Construction contractors works in Egypt need to find a unique tool to measure project
management performance. This tool is very important to improve contractors’ effectiveness. Key
performance indicators (KPI) and Benchmark techniques can be the requested tool to evaluate such
effectiveness of construction project management performance in Egypt. A framework is
established to select and calculate KPIs values. One hundred and sixty two engineers participated in
a Questionnaire to select main six KPIs that affect construction projects in Egypt. The selected
factors are 1) cost performance, 2) construction time performance, 3) quality management, 4) safety
management, 5) cash flow indicators and 6) customer satisfaction on product. Weighting System
using Analytic Hierarchy Process method is implemented to set relative weight between selected
KPI by using face to face sessions. Brain storming sessions are used with directors in construction
companies to select a method of calculation for each factor. The main outputs are generation of
equation for each KPI related to Egyptian market, especially for quality management and cash flow
indicators. Three tier one construction companies are selected to share their projects data to
calculate their project management performance, KPIs equations are calculated for each project
then for each company to develop individual KPIs for each company then create benchmarking for
the construction projects in Egypt. Produce predictive analytics modulus using Artificial Neural
Networks (ANN) and Linear Regression (LR) are used to calculate time performance of
construction projects, thirty projects used in training process and ten projects used in testing
process.
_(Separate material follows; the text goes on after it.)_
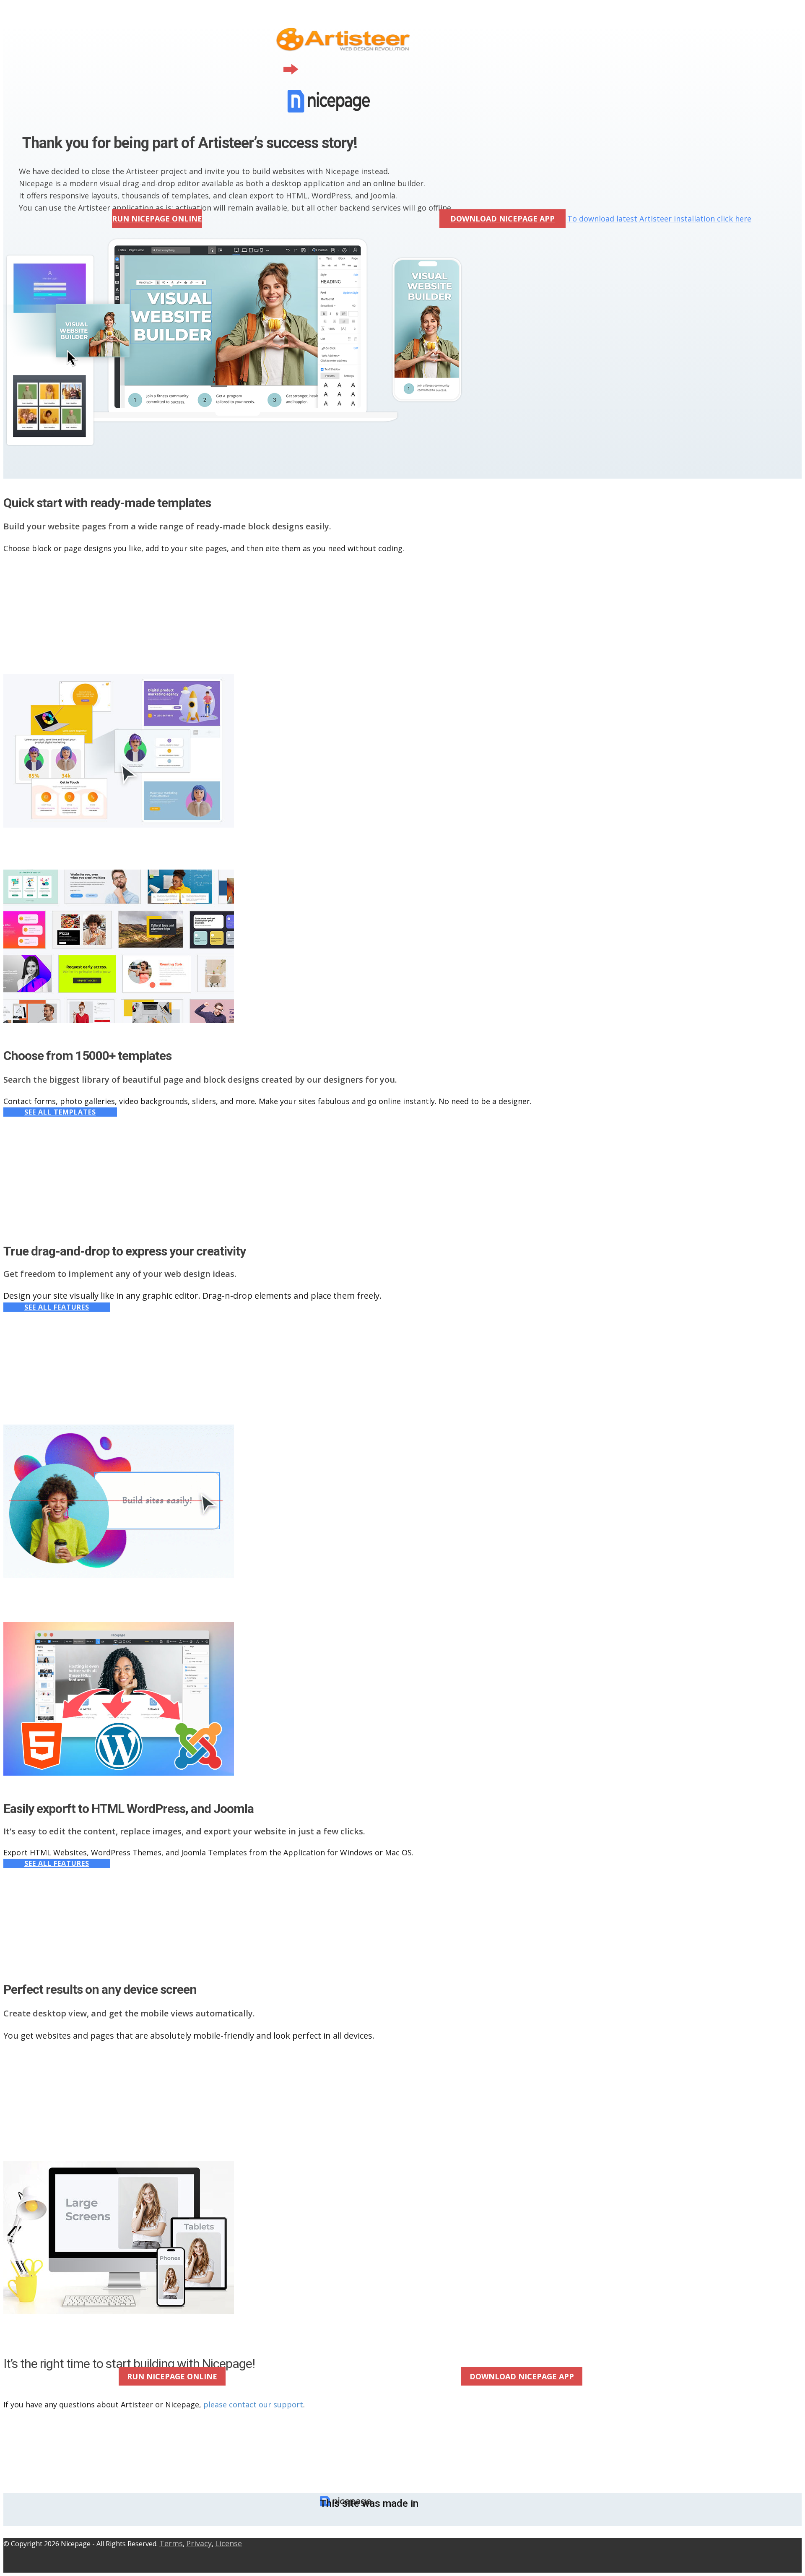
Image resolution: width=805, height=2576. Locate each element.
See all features (56, 1307)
ANN model error or accuracy was 3.8% in training process and 6.6% in testing process
and LR model errors or accuracy is 5.6% in training process and 5.6% in testing process. Both
algorithms have testing error less than 7% which yielded acceptable results for ANN and LR
models, however LR is recommended than ANN because testing error is 5.6% while in ANN
testing error is 6.6%. Research outputs and results are very essential for construction companies to
improve their performance, and compare their performance to other companies work in Egypt.
Also it is genuine method for decision makers and investors to estimate correctly their project
performance.
Keywords: Construction Industry; Project Management (PM); Performance Measurements; Key
performance indicator (KPI); Managing projects; Egypt; Benchmarking; Predictive Analytics;
Annual Neural Networks (ANN); Linear Regression (LR).